>>>
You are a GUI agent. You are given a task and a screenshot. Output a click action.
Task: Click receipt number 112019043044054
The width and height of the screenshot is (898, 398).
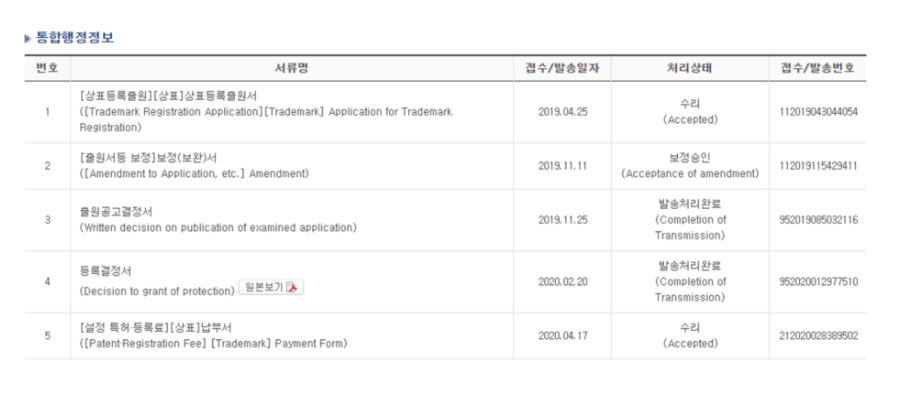[818, 112]
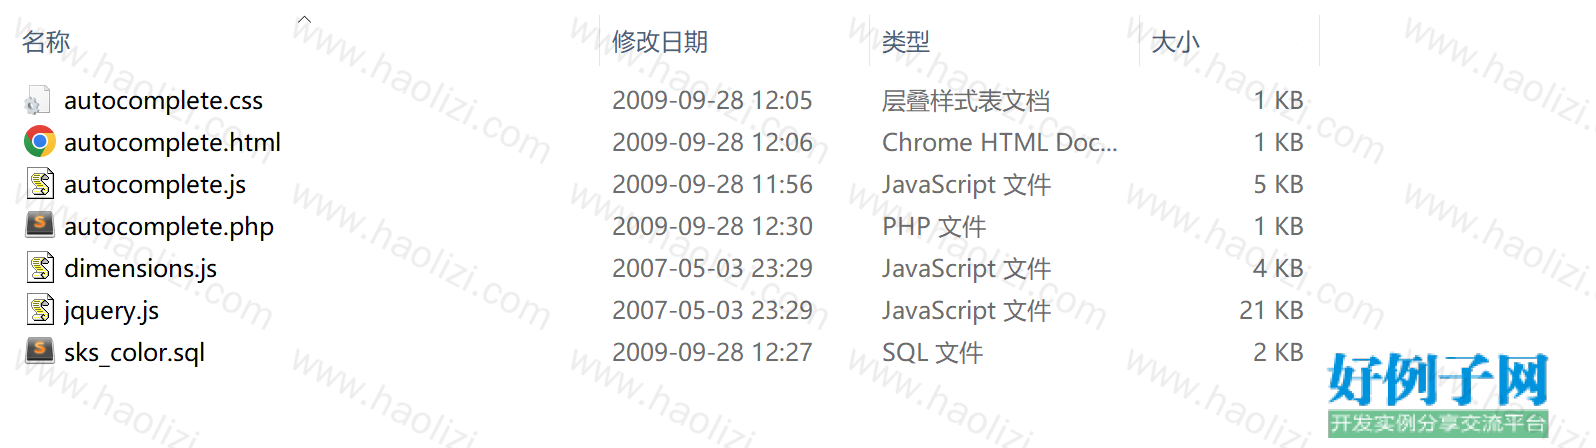
Task: Select the dimensions.js script icon
Action: coord(40,268)
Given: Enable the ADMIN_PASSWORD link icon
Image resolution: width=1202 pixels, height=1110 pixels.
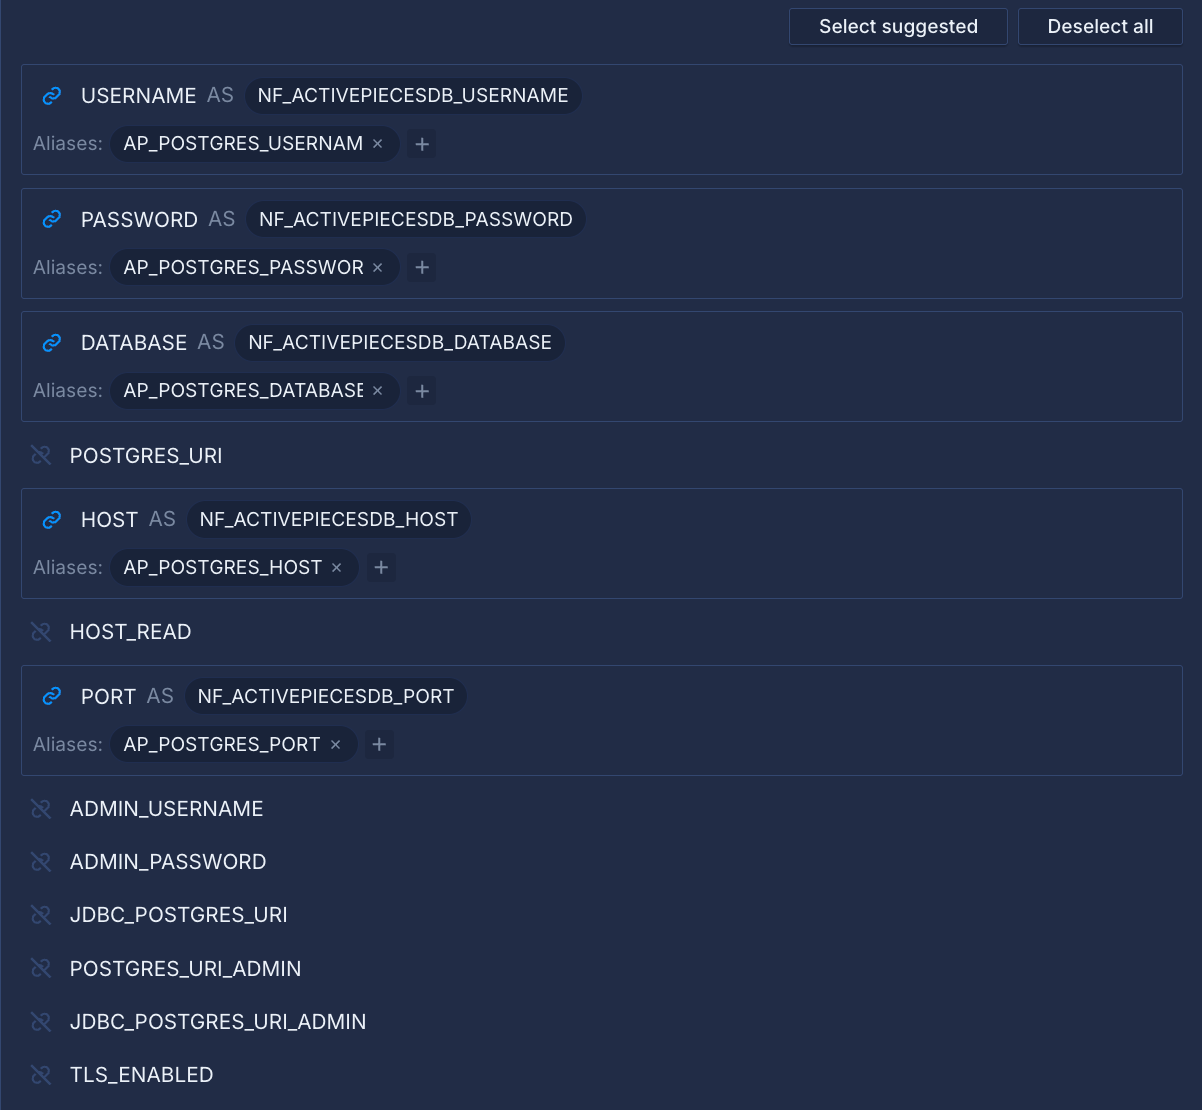Looking at the screenshot, I should [x=41, y=862].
<<<
**Try it**
Your reply should contain only an exact copy of the lines from the beginning of the material through the line with "Given: Enable the ADMIN_PASSWORD link icon", both ends included, with the pictures removed.

**Solution for this task**
You are a GUI agent. You are given a task and a screenshot. Output a click action.
Task: Click receipt number 112019043044054
The width and height of the screenshot is (898, 398).
[818, 112]
Task: Select the dimensions.js script icon
Action: coord(40,268)
Given: Enable the ADMIN_PASSWORD link icon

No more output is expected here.